引用文:
説明

アクセスキー管理装置

【課題】モジュールの使用権限を適切に管理できるようにしつつ、その管理に用いるアクセスキーを、複数の装置の間で容易に移動させられるようにする。
【解決手段】 貸し出すアクセスキー及び貸出先装置を特定した貸出指示があった場合に(S11)、その貸し出すアクセスキーに貸出元装置を示す識別情報が付加されていないことを条件に(S12)、その貸し出すアクセスキーに貸出元装置を示す識別情報を付加して上記貸出先装置に移動させ(S13〜S15)、返却するアクセスキーを特定した返却指示があった場合に、その返却するアクセスキーに貸出元装置を示す識別情報が付加されていることを条件に、その貸出元装置を示す識別情報を削除すると共に、上記返却するアクセスキーを、そのアクセスキーに付加されていた識別情報が示す貸出元装置に移動させるようにした。

【発明の詳細な説明】
【技術分野】
【0001】
この発明は、特定のモジュールの利用権限があることを示す電子情報であるアクセスキーを管理するアクセスキー管理装置に関する。
【背景技術】
【0002】
従来から、デジタルミキサ等のオーディオ信号処理装置において、基本機能を提供するシステムにユーザの好みに合わせてプラグインエフェクタ等のモジュールを後から追加して機能を追加できるようにすることが行われている。そして、この場合において、モジュールの使用権限があることを示すアクセスキーを用いて、対価を支払って使用権を購入したユーザのみが追加機能を利用できるようにすることも行われている。
【0003】
例えば、特許文献1には、追加エフェクトのプログラムを始めとする種々の追加機能を提供するための音楽データをデジタルミキサに出荷時に記憶させておく一方、初期状態においてはユーザが基本機能のみを利用できる状態にしておき、追加機能を使用したいユーザがその使用権を購入した際に、ユーザが所定の管理サイトにアクセスすることによりアクセスキーを入手できるようにし、ユーザがそのアクセスキーを入手してデジタルミキサに設定した場合に、購入した使用権に係る追加機能を使用できるようにすることが記載されている。

設問の条件: アクセスキー管理装置に関する引用文によると、アクセスキーとはどのような電子情報か。

提供資料:
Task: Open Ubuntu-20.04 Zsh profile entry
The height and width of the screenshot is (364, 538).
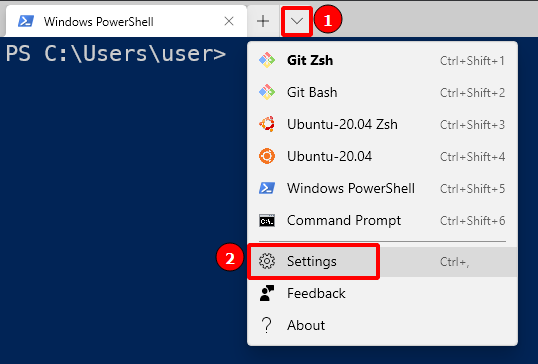Action: (x=382, y=124)
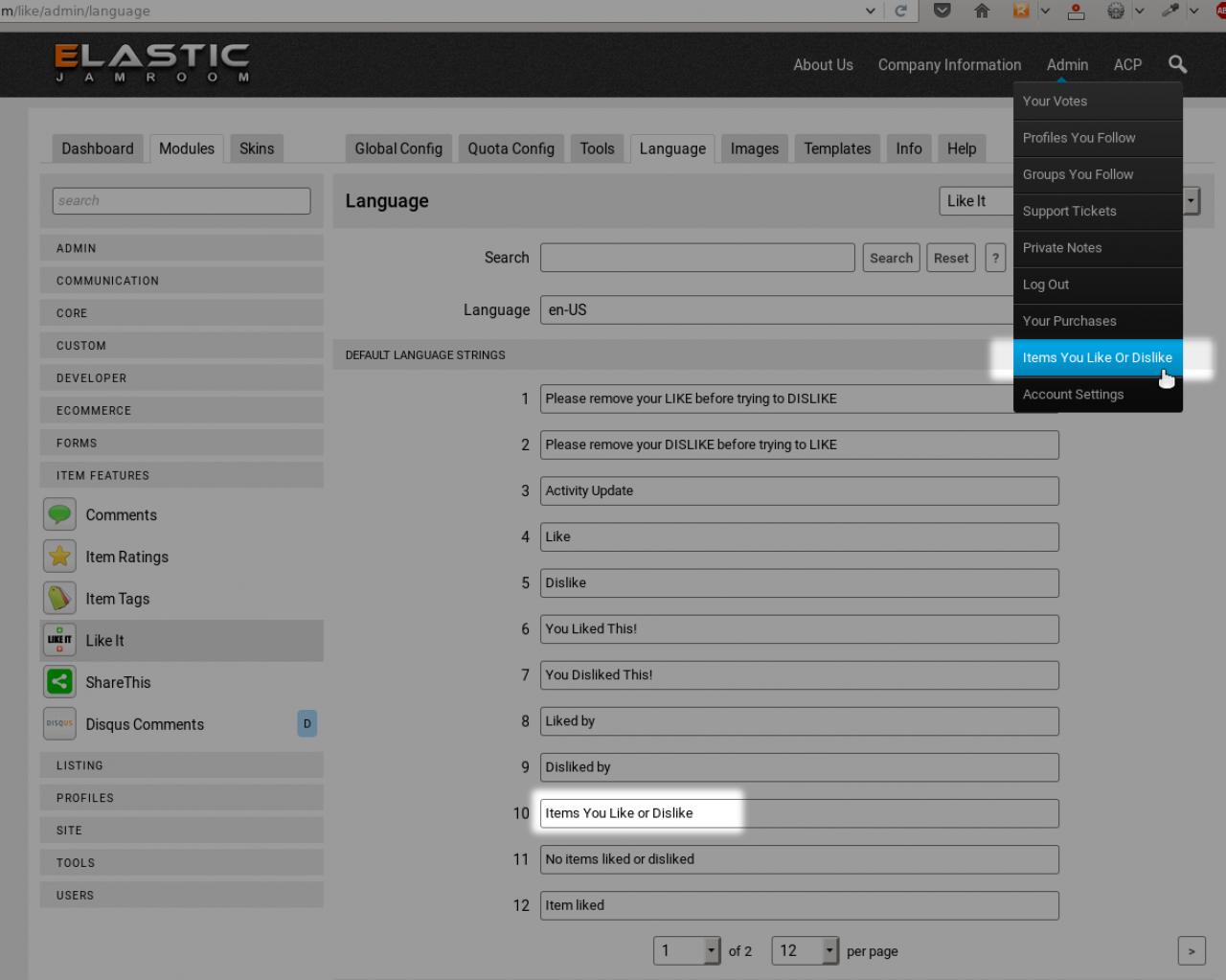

設問への解答: 特定のモジュールの利用権限があることを示す電子情報である。